O início do ano letivo agrega uma preocupação aos pais. O que preparar para o lanche da escola? A falta de tempo para organizar um lanche nutritivo e a resistência das crianças para alguns alimentos ajudam a criar um dilema antes de fechar a lancheira. A opção - tanto dos adultos quantos das crianças - é sempre a praticidade, mas será que existe uma alternativa para atender a demanda dos pequenos e ainda assim manter uma refeição equilibrada na escola?
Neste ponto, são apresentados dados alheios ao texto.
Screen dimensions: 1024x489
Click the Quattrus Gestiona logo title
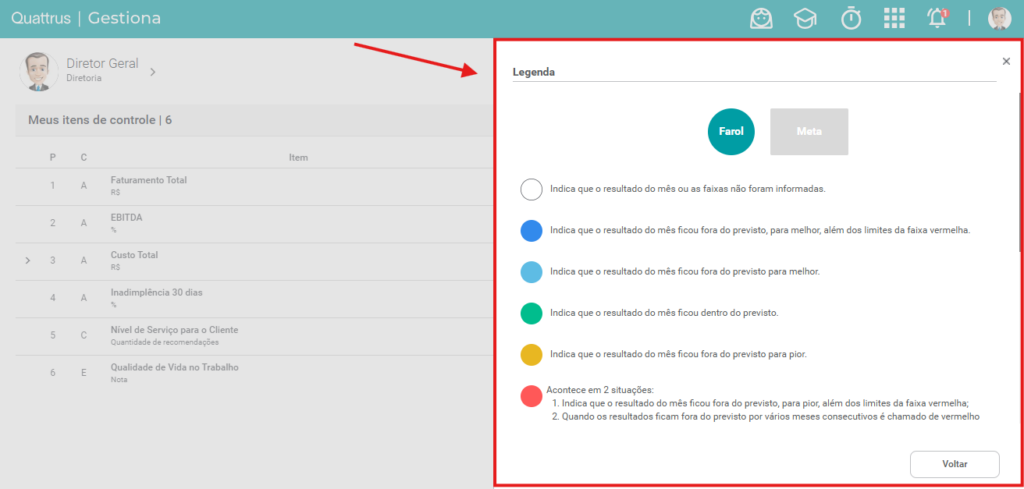pos(86,18)
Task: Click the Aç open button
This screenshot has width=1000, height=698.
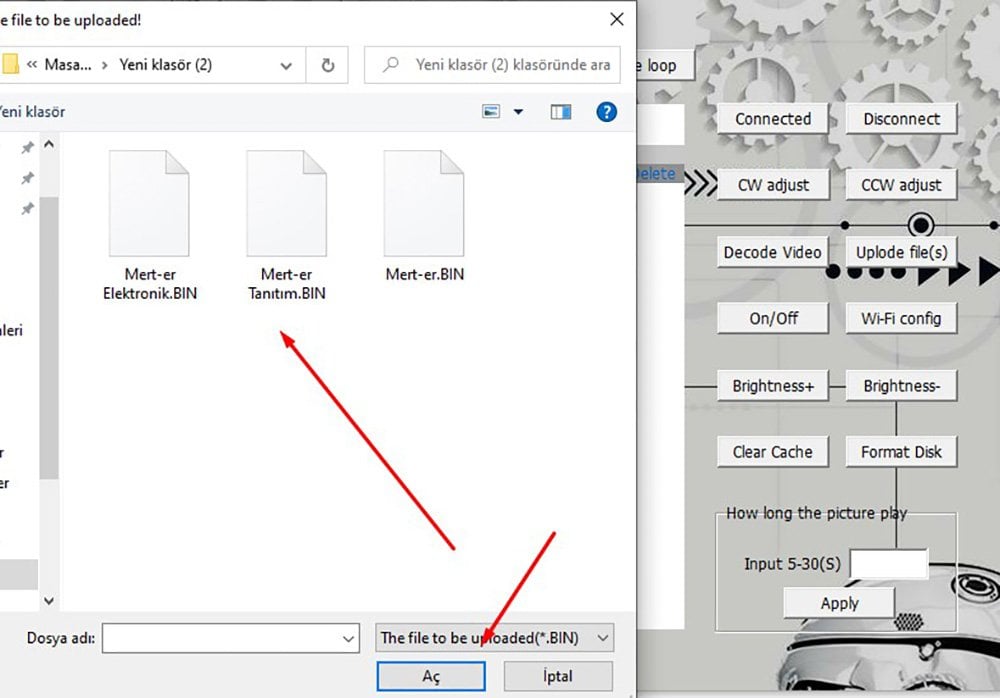Action: [x=431, y=676]
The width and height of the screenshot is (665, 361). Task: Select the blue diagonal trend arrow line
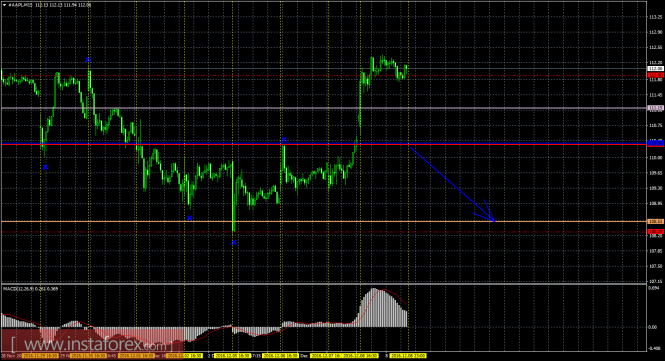tap(452, 184)
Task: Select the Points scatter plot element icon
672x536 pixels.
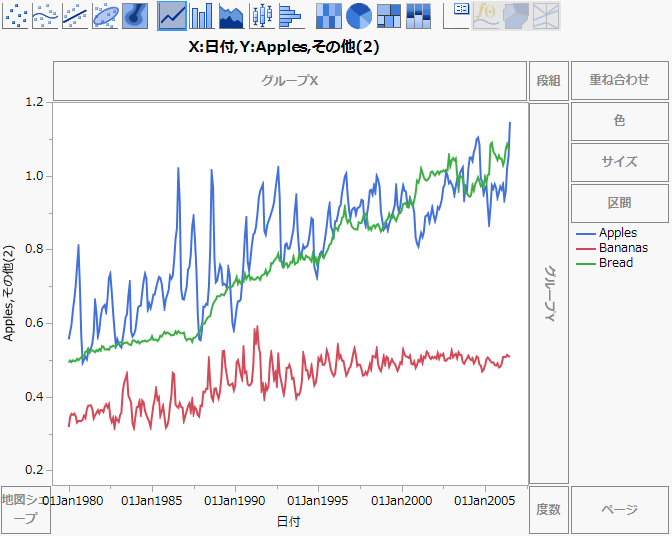Action: coord(16,15)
A nutricionista Martina Siedel acredita que sim e dá algumas dicas essenciais para a saúde das crianças na hora de preparar a merenda.
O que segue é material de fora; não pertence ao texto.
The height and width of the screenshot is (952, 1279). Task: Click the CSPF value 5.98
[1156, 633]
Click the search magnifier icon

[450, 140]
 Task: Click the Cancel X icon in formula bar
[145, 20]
A nutricionista lembra que com a entrada em vigor da legislação que proíbe a venda de alimentos com alto valor calórico e baixo teor nutritivo (como salgadinhos, frituras, doces e refrigerantes) nas cantinas das escolas do Estado já ajudou a criar uma consciência mais rigorosa quando o assunto é alimentação saudável. ''O ideal é mandar o lanche de casa e mesmo se a opção for alimentos prontos, fugir daqueles que contenham a gordura trans'', ensina.
Ela destaca que a gordura trans é o tipo de gordura ''da indústria'', que não deixam os alimentos se deteriorarem. Conserva o sabor, mas por outro lado é bastante prejudicial ao organismo. ''O volume de consumo dese tipo de gordura está em 1% e o consumo de alimentos que contenha a trans ultrapassa essa recomendação, prejudica à saúde e contribui para a obesidade'', explica.
Com essa recomendação, o leque das escolhas já vai reduzindo no momento e preparar o lanche para os filhos. ''Os bolos prontos contém gordura trans, então o ideal é preparar bolos simples e biscoitos em casa'', diz. O suco de caixinha também vira vilão, já que são muito ácidos. ''O indíce de cárie está aumentando por causa do abuso desse tipo de suco'', revela. A opção seria um leite com achocolatado, um iogurte ou água de côco. Formada pela Universidade Federal do Paraná (UFPR) e com especialização em Nutrição Clínica e Nutrição Dietética, Martina faz uma análise do principal problema na alimentação das crianças atualmente: ''é a falta de verdura no prato'', revela.
Para ela, a questão principal está na educação. Ela comenta que nos primeiros dois anos, as crianças aprendem a se relacionar com a comida e desde os 8 meses já é possível oferecer verduras e alimentos separados no prato. ''A maioria dos pais oferecem uma sopa batida e a criança fica sem saber se gosta de abobrinha ou cenoura, já que o gosto está misturado'', exemplifica. O ideal, segundo ela, é oferecer desde cedo os alimentos separadamente e identificar o gosto da criança. ''Também não dá pra ficar insistindo muito numa mesma verdura e não fazer muita frescura na hora da refeição'', conclui.